Compared to 2019, the number of women admitted to university IT programs in Denmark has increased by 13 percentage points this year, which means that a total of 32 percent of the new students studying IT are women.
This year’s admittance numbers were not compared to 2020 or 2021 due to expansions in the admission programmes during the pandemic.
Put off by stereotypes
Freya Fuglø, a 21-year-old Danish girl, has just been accepted onto the computer science program at Københavns Erhvervsakademi.
Before learning about the profession, she confessed to DR that she held some prejudices about stereotypical IT workers.
“Programming can seem so complex that you have to be a genius to take on the job,” she said.

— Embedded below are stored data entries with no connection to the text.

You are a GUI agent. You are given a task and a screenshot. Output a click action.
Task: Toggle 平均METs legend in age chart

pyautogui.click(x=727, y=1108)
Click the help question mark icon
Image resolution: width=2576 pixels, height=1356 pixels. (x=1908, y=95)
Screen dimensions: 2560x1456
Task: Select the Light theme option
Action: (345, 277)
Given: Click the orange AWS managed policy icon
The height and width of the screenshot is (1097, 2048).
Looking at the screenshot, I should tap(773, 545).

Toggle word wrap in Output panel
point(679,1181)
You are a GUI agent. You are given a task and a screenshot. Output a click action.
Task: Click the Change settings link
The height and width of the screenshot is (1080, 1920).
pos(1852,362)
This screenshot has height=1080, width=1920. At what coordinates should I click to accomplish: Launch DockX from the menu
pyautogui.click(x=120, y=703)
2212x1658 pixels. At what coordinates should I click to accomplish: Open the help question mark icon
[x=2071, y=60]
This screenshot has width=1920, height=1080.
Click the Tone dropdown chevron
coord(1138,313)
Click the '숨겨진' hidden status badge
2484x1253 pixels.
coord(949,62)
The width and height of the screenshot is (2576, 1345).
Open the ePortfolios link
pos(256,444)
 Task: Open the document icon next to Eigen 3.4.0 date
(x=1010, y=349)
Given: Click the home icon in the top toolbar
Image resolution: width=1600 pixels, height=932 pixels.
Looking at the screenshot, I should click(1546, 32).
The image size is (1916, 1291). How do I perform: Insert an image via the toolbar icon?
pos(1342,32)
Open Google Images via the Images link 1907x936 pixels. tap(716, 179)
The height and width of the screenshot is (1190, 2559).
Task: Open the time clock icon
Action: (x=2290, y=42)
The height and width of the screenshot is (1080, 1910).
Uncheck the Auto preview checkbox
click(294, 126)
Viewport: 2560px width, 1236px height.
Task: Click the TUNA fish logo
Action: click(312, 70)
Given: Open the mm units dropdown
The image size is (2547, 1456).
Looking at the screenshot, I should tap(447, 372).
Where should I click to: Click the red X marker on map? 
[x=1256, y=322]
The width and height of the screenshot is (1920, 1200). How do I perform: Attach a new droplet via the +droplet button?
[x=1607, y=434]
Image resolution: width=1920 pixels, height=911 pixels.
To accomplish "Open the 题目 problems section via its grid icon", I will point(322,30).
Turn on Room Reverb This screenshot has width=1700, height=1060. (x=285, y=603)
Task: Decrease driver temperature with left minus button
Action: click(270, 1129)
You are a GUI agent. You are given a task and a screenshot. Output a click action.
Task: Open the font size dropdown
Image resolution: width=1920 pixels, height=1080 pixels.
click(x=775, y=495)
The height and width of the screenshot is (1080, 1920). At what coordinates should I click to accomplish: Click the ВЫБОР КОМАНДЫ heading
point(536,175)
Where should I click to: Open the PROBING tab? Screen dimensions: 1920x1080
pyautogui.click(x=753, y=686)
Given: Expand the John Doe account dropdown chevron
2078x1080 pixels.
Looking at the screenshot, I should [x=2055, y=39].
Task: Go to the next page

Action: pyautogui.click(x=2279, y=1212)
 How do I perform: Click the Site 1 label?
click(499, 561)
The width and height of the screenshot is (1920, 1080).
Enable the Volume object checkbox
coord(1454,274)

However, after learning more about the profession, she found that interest and patience were the real keys to being successful. She is now looking forward to starting her studies, and she also hopes that even more women will choose this profession.
Gender diversity is important for the labour market
Lene Rehder, the head of studies at the IT University, is happy about the trend.
“IT has reached the whole of society. The products that serve our lives must have both a male and female perspective,” he told DR
“There are indeed other aspects of diversity, but gender diversity is by far the biggest aspect missing in the IT industry, which is why we are most concerned about it.”
Uddannnelsespolitisk head Mads Eriksen Storm concurred that it was important that IT is “developed by both men and women, ensuring a representative population”.